CHALLENGE A:
Copy the clustering exercise text word for word, between "We attempt to" and "plot_data_moons= moons.copy()", inclusive.
CHALLENGE B:
According to the clustering exercise text, what function does DBSCAN offer instead of separate fit() and predict() functions?

--- BEGIN QUOTED TEXT ---

Repeat the above calculations for different random seeds of k-means. For that, simply add a parameter `random_state` to `KMeans` and put an integer of your choice (e.g., `random_state=15`). Repeat the calculations for three seeds of your choice. How much do the results for the silhouette coefficient differ? Do you always get the same optimal number of clusters?</font>

## Exercise 3

In the [lecture](https://janalasser.at/lectures/MD_KI/VO3_4_algorithms_unsupervised_learning/#/4/4/5), we discussed that the K-Means algorithm does not work well when clusters are not "round" (i.e., do not have a convex shape). In such cases, density-based clustering can be an alternative.

Below, a synthetic example dataset is generated to illustrate this problem:

In [None]:
# generating sample data with two "half moons" interfacing
from sklearn import datasets
moons = datasets.make_moons(n_samples=200, noise=0.05, random_state=42)[0]
moons = pd.DataFrame(moons, columns=["x", "y"])
sns.scatterplot(moons, x="x", y="y");

We attempt to find clusters using the K-Means algorithm. Obviously, there are two groups of observations in the dataset, so we choose `n_clusters=2`.

In [None]:
# Clustering with K-Means algorthim and n_clusters=2
kmeans_moons_2 = KMeans(n_clusters=2, random_state=42)
kmeans_moons_2.fit(moons)
cluster_moons_2 = kmeans_moons_2.predict(moons)

# Creating a DataFrame for visualization
plot_data_moons= moons.copy()
plot_data_moons["cluster_2"] = cluster_moons_2

# Visualizing the clustering with a scatter plot
sns.scatterplot(plot_data_moons, x="x", y="y", hue="cluster_2");

In [None]:
from sklearn.metrics import silhouette_score
silhouette_score(moons, cluster_moons_2)

Although the silhouette coefficient is not bad, the clustering clearly does not match the structure of the data.

To improve the situation, we apply density-based clustering. Scikit-learn provides the [DBSCAN](https://scikit-learn.org/stable/modules/generated/sklearn.cluster.DBSCAN.html) algorithm for this. To use DBSCAN, we do **not** need to set any hyperparameters! In particular, DBSCAN automatically determines the optimal number of clusters.

* Perform clustering on the `moons` data using `DBSCAN`, predict the cluster membership of each data point, and visualize the data with a scatter plot as in the course. How many clusters does DBSCAN find? **Note:** `DBSCAN` does not have separate `fit()` and `predict()` functions, but a combined `fit_predict()` function that takes the data as input and returns the clustering.

--- END QUOTED TEXT ---
--- BEGIN EXCERPTED RECORDS ---

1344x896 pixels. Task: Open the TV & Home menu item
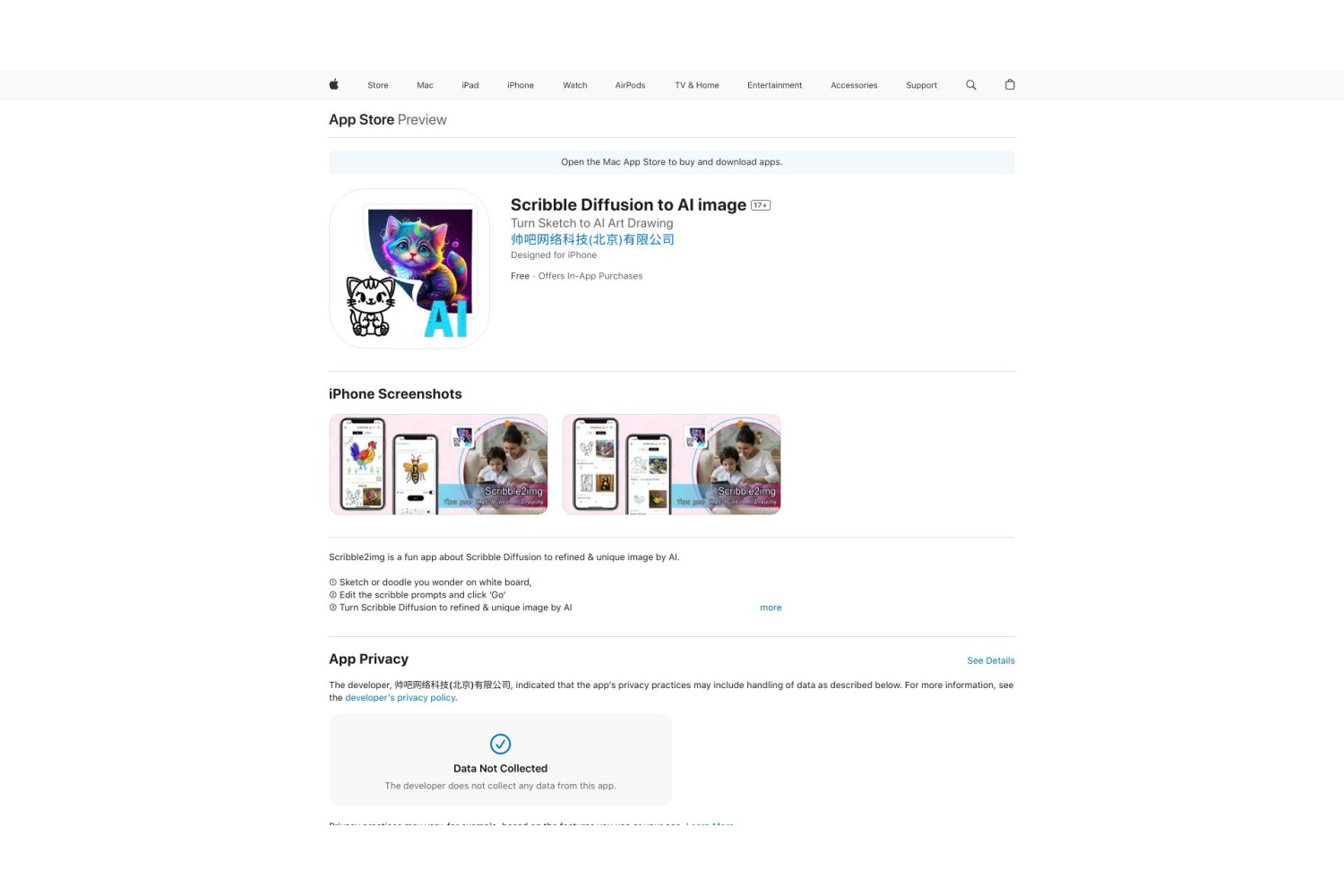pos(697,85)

--- END EXCERPTED RECORDS ---
--- BEGIN EXCERPTED RECORDS ---

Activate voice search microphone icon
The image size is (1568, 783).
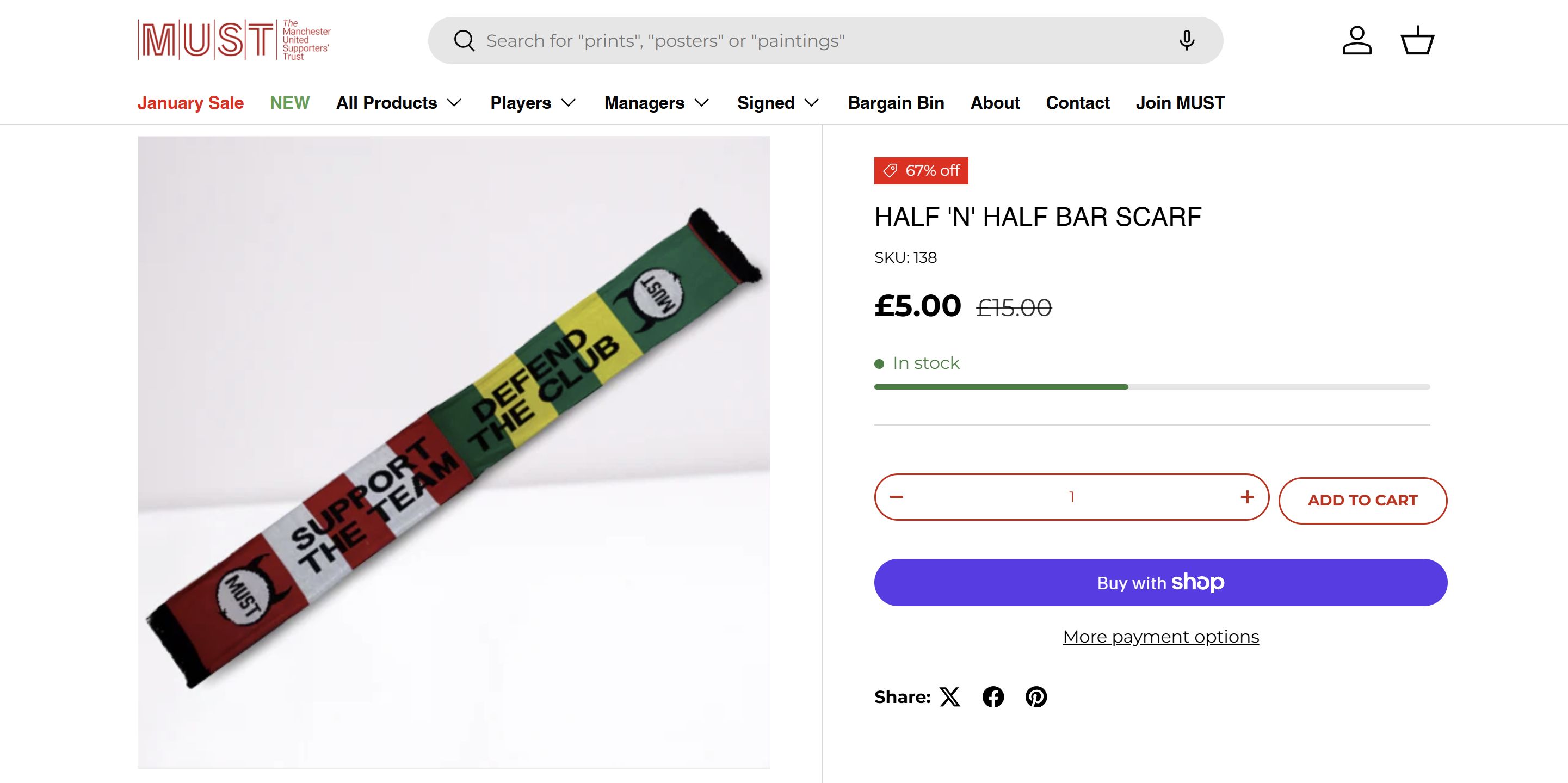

--- END EXCERPTED RECORDS ---

TASK OUTPUT A:
We attempt to find clusters using the K-Means algorithm. Obviously, there are two groups of observations in the dataset, so we choose `n_clusters=2`.

In [None]:
# Clustering with K-Means algorthim and n_clusters=2
kmeans_moons_2 = KMeans(n_clusters=2, random_state=42)
kmeans_moons_2.fit(moons)
cluster_moons_2 = kmeans_moons_2.predict(moons)

# Creating a DataFrame for visualization
plot_data_moons= moons.copy()

TASK OUTPUT B:
A combined fit_predict() function, which takes the data as input and returns the clustering.